Coast Guard examining security breech after man later found dead was escorted off

PORT ANGELES — A 32-year-old Navy veteran who died of hypothermia two weeks ago at an abandoned industrial site breached security at Group/Air Station Port Angeles about 10 hours before he went missing, the Coast Guard said Thursday.

Lt. Collin Bronson, public affairs officer for Coast Guard District 13 in Seattle, confirmed that Lee D. Renfro of Forest Grove, Ore., entered the base between midnight and 1 a.m. March 28.

Bronson said he did not know how he got on the base on Ediz Hook, how base personnel knew when he set foot on the base, how long he was on the grounds or “why we had to escort him off.”

The gate in the fence at the Coast Guard’s guard shack is controlled from within the base. The area is monitored through a camera, Bronson said, adding that he had no other details.

The fence does not circle the base, but extends only across the entrance.

Not arrested

Lee Renfro was not arrested, although action “involved security and it involved removing him from the facility and it involved us taking him to a relative’s home,” Bronson said.

The Coast Guard is examining “how did it happen, where did this guy come from, what was his involvement with the Coast Guard, how did he get on the base,” Bronson added.

The Coast Guard investigation of the incident includes a review of base security procedures, Bronson added.

The last time his twin brother, Donald Renfro, saw Lee was at about 3 p.m. or 4 p.m.
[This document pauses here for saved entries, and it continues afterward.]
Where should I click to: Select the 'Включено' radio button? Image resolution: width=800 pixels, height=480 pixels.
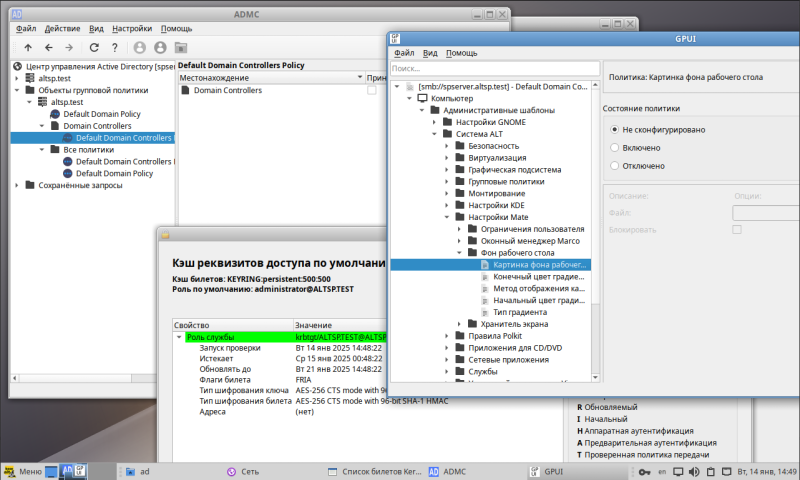(614, 148)
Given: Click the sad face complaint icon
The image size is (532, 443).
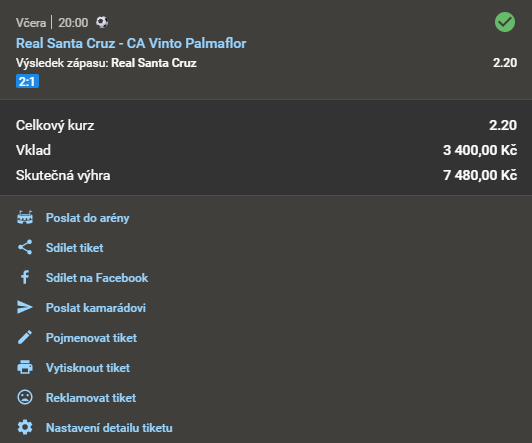Looking at the screenshot, I should (25, 397).
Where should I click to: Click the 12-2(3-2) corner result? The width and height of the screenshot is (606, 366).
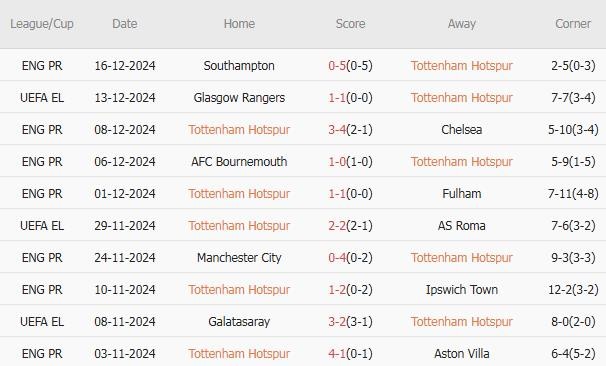click(x=573, y=290)
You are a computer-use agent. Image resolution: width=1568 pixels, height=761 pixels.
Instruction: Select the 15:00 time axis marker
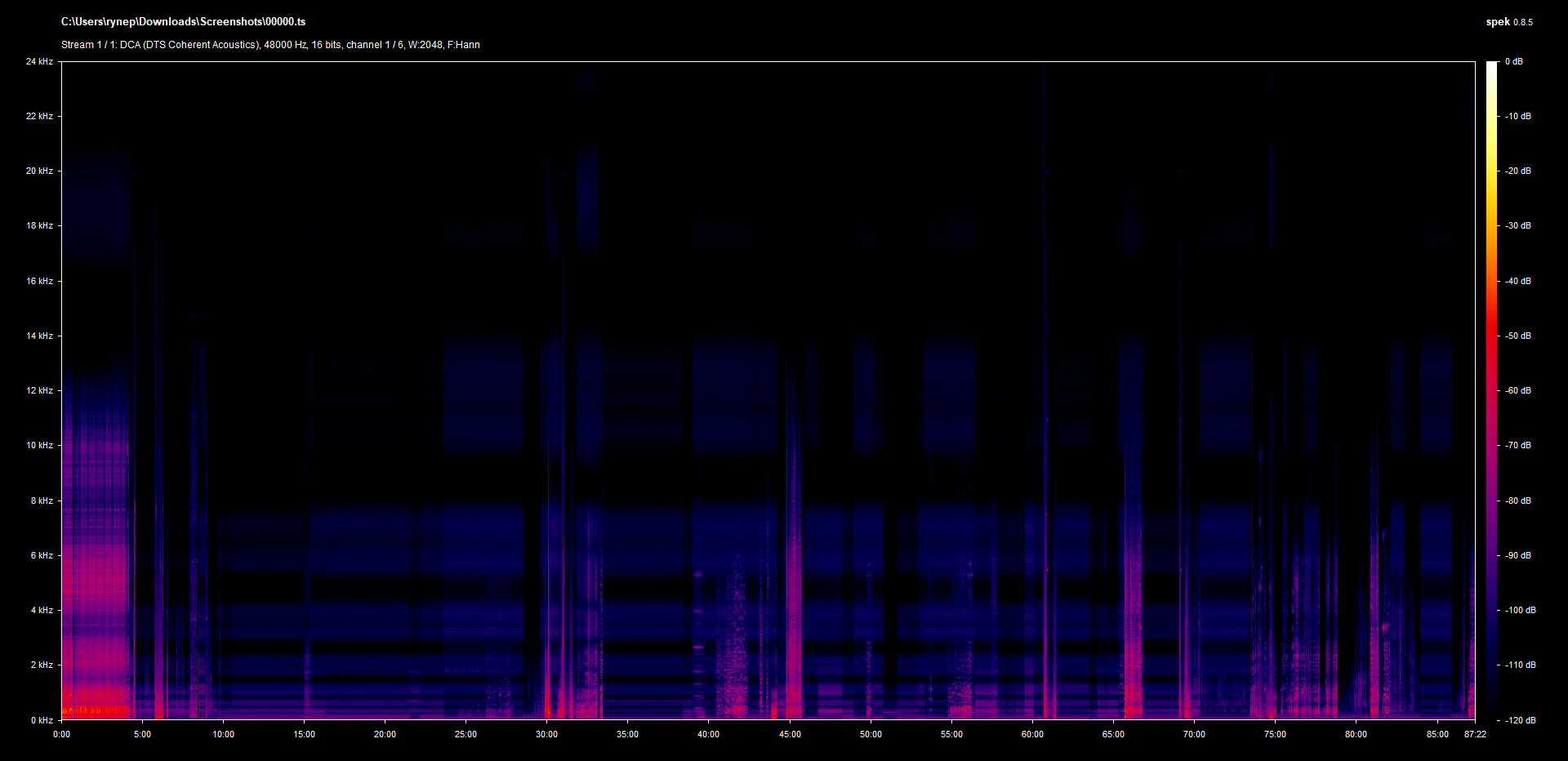coord(304,734)
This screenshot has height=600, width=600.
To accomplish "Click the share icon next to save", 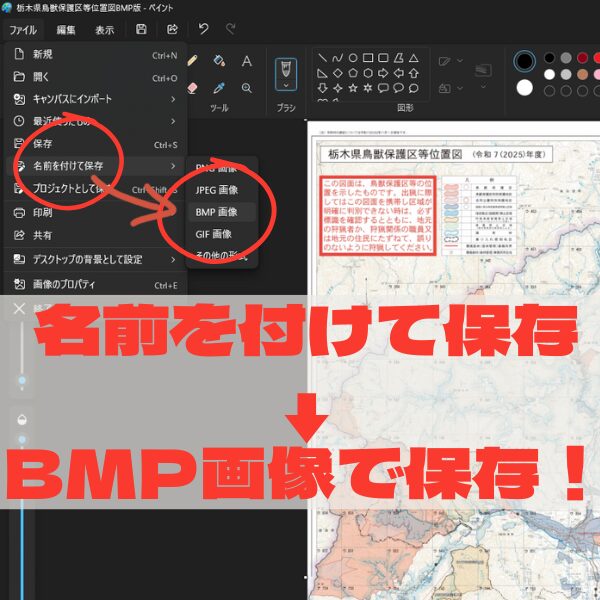I will (172, 30).
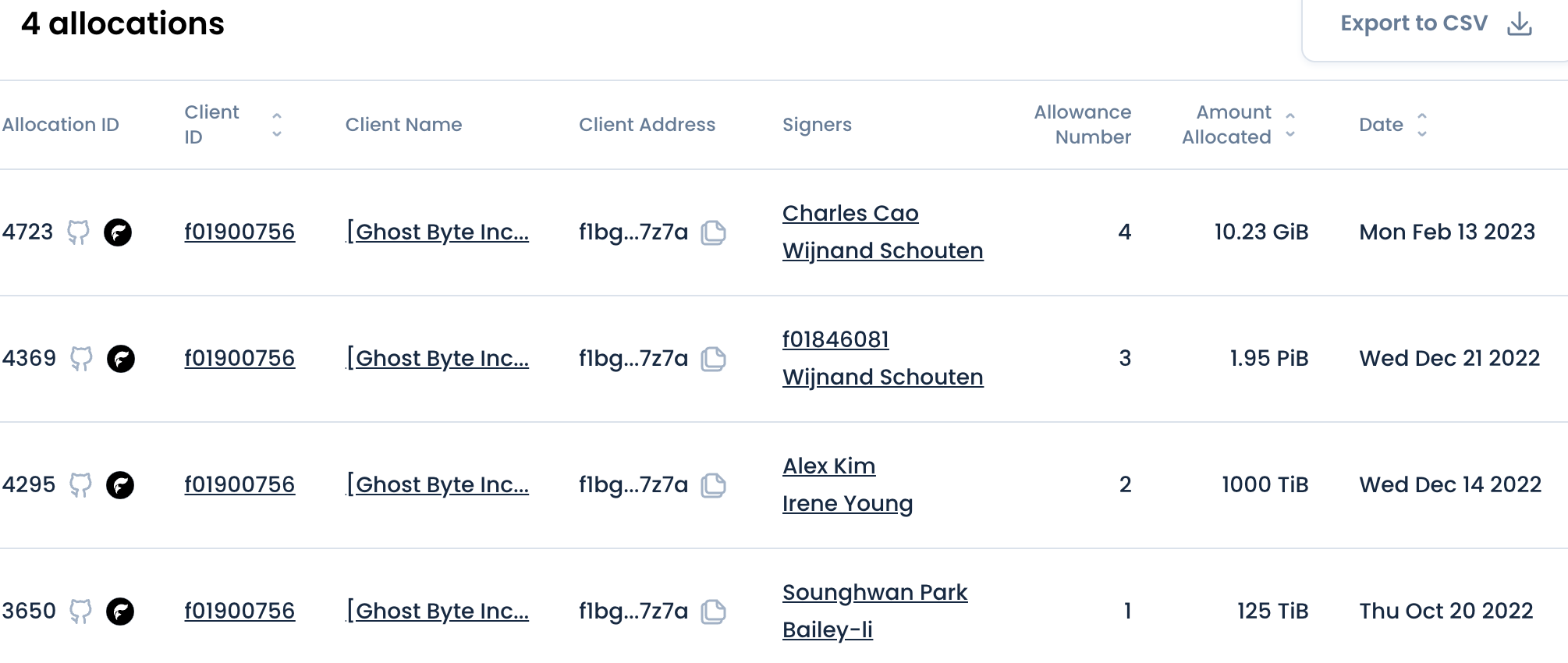Copy the client address on row 4369
This screenshot has width=1568, height=663.
pos(714,359)
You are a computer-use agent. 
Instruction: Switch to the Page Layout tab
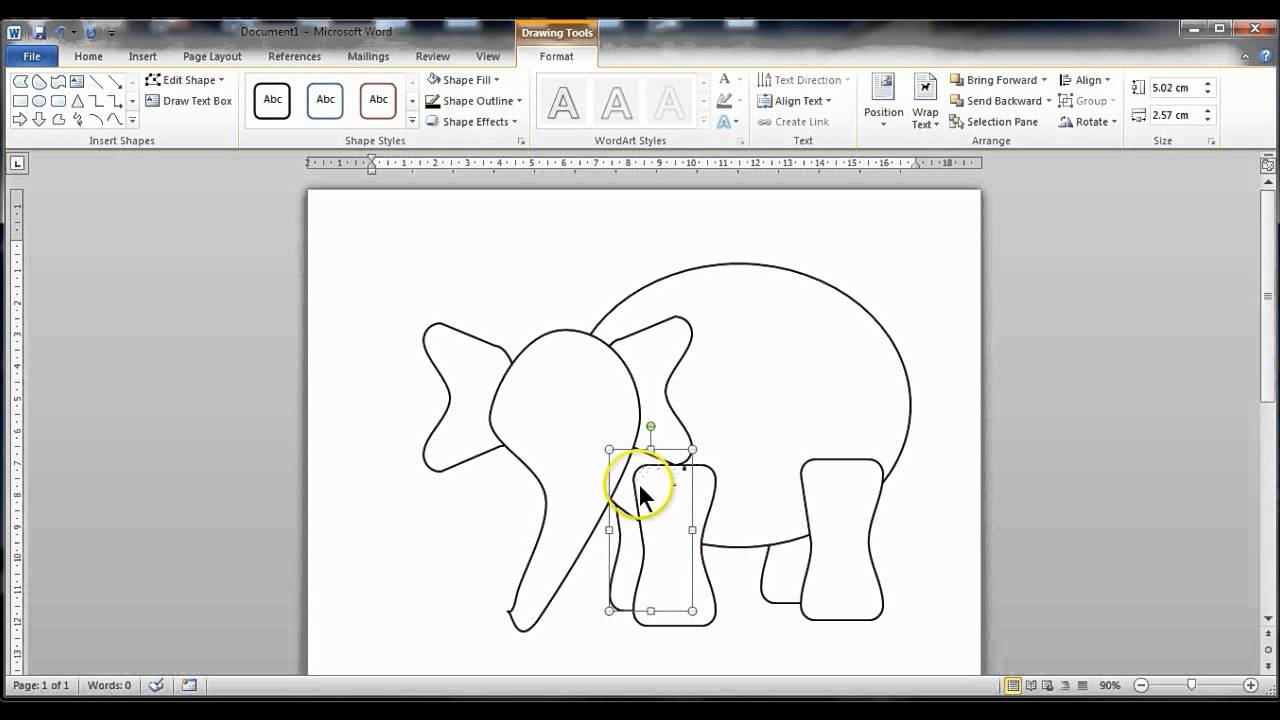(x=212, y=57)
March 28, when he left Donald’s Port Angeles home to take a Sunday walk, said the brothers’ father, Steve Renfro of Forest Grove, Ore., this week.

Lee’s body was discovered at about 6 p.m. March 31 not far from the Waterfront Trail on the fenced, rubble-strewn, 75-acre Rayonier pulp mill site about a quarter-mile from Donald’s home.

Steve said that police told him it appeared that his son slipped and twisted his ankle while walking along the shoreline, falling backward on rocks and breaking four ribs.

He had tried to crawl to safety.

“There was sand on him, and the palms on his hands and his knees were scarred from trying to crawl,” Steve said.

Port Angeles Police Chief Terry Gallagher said Lee’s body was found in a jagged bed of broken concrete, 282 feet north of a telephone pole situated about 60 feet east of the Rayonier guard shack.

“He crawled probably 200 yards,” Steve said of his son. “That’s where he ended up at.”

He can’t stop thinking about what his son went through.

In so much pain

“I just think he was probably in so much pain while he laid there,” Lee’s father said.

“Your mind just goes crazy every which way on it.”

Steve said that his son was in good physical condition. He was about 6-feet-1-inch tall and weighed 165 pounds. He had started a dump truck business.

“He was a little depressed,” Steve said, but “not at all” clinically depressed.

“It was nothing unusual,” he said. “You know how people go.”

Lee’s mother, Judy Renfro, said on April 2 that her son suffered from “violent headaches.”

Steve talked with Port Angeles police about the coroner’s report. An autopsy found that his son died of hypothermia.

‘Needed answers’

“I needed answers,” Steve said. “It just didn’t jive to me.”

Police are awaiting the results of toxicology tests, expected in about three weeks, which would show if alcohol or drugs were in Renfro’s body. The tests also may reveal an approximate time of death.

There is no evidence of foul play, police said.

Steve said his son’s brother did not think anything was wrong when Lee did not return from his walk on March 28.

When Donald got up the next morning, he saw his brother’s bedroom door closed and thought Lee was sleeping, Steve said.

When Donald returned for lunch on March 29, there was no sign Lee had been there, and he called police to report his brother missing, Steve said.

Lee had left his cell phone on his brother’s coffee table, Steve said.

Steve and Gallagher said Lee ended up walking along the shoreline of the mill site.

Judy has said that her son would often scale the 4- to 6-foot fence at the site to get a better view of Port Angeles Harbor.

Lee was wearing long pants and a shirt, his father said.

The temperature never fell below freezing between the time he left for his walk and when his body was found, although the weather was cold and wet.

The low temperature on March 28 was 42 degrees, and precipitation totaled 0.02 inches.

The following day — a Monday — the low temperature was 42 degrees with 0.75 inches of rain, followed by a low of 35 on March 30 with 0.08 inches of precipitation and a low of 33 on March 31 with a trace of rain.

Steve came to Port Angeles on March 29, the night of the day his son was reported missing, and visited the mill site the following day, but could not see his son’s body from the fence.

The fence Lee climbed separates Rayonier from the Waterfront Trail. Three trail users saw what they thought was a body late in the afternoon of March 31 but weren’t sure.

Two state Department of Natural Resources employees who were working at nearby Ennis Creek trained their binoculars on the spot and discovered the body at about 6 p.m. that day.